Disclosure Controls are procedures designed to ensure that information required to be disclosed in the Company's reports filed under the Exchange Act, such as this report, is recorded, processed, summarized, and reported within the time periods specified in the SEC's rules and forms. Disclosure controls are also designed to ensure that such information is accumulated and communicated to management, including the Chief Executive Officer and Chief Financial Officer, as appropriate to allow timely decisions regarding required disclosure. In designing and evaluating the disclosure controls and procedures, management recognized that any controls and procedures, no matter how well designed and operated, can provide only reasonable, not absolute, assurance of achieving the desired control objectives, as the Company's are designed to do, and management necessarily was required to apply its judgment in evaluating the cost-benefit relationship of possible controls and procedures.

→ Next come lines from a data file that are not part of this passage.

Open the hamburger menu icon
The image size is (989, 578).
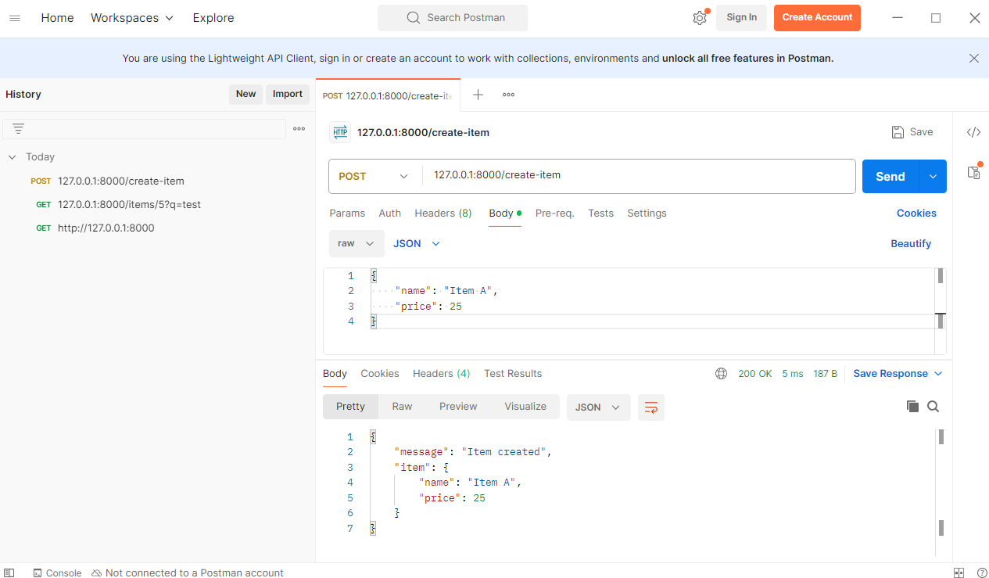[15, 18]
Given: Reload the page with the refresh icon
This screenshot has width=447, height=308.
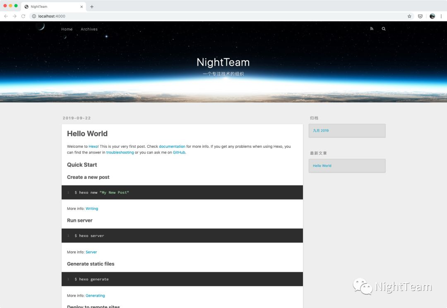Looking at the screenshot, I should 24,16.
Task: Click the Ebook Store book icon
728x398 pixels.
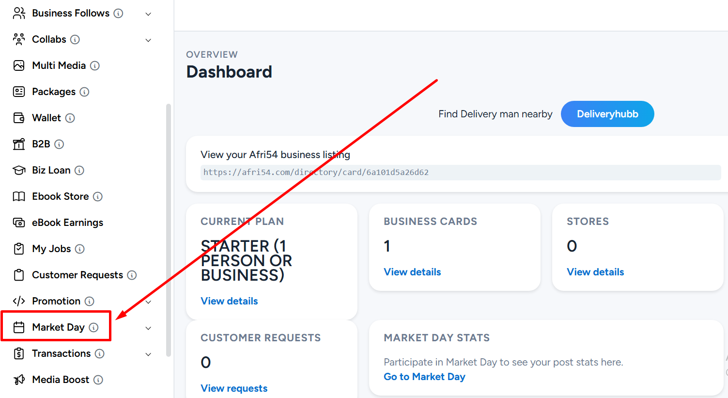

Under the supervision and with the participation of the Company’s management, including the Chief Executive Officer and Chief Financial Officer, the Company has evaluated the effectiveness of its disclosure controls and procedures pursuant to Exchange Act Rule 13a-15(b) as of the end of the period covered by this report. Based on that evaluation, the Chief Executive Officer and Chief Financial Officer have concluded that these disclosure controls and procedures are effective. There were no changes in the Company’s internal control over financial reporting during the quarter ended September 30, 2005 that have materially affected, or are reasonably likely to materially affect, the Company’s internal control over financial reporting.
 
 
The Company’s management is responsible for establishing and maintaining adequate internal control over financial reporting for the Company. Internal control over financial reporting is a process to provide reasonable assurance regarding the reliability of the Company’s financial reporting for external purposes in accordance with accounting principles generally accepted in the United States. Internal control over financial reporting includes maintaining records that in reasonable detail accurately and fairly reflect the Company’s transactions; providing reasonable assurance that transactions are recorded as necessary for preparation of its financial statements; providing reasonable assurance that receipts and expenditures of Company assets are made in accordance with management authorization; and providing reasonable assurance that unauthorized acquisition, use or disposition of Company assets that could have a material effect on the Company’s financial statements would be prevented or detected on a timely basis. Because of its inherent limitations, internal control over financial reporting is not intended to provide absolute assurance that a misstatement of the Company’s financial statements would be prevented or detected.
 
Management conducted an evaluation of the effectiveness of the Company’s internal control over financial reporting based on the framework in Internal Control - Integrated Framework issued by the Committee of Sponsoring Organizations of the Treadway Commission (COSO). Based on this evaluation, management concluded that the Company’s internal control over financial reporting was effective as of September 30, 2005. KPMG LLP has audited this assessment of the Company’s internal control over financial reporting; their report, which expresses unqualified opinions on management's assessment and on the effectiveness of the Company's internal control over financial reporting as of September 30, 2005, is included in Item 8.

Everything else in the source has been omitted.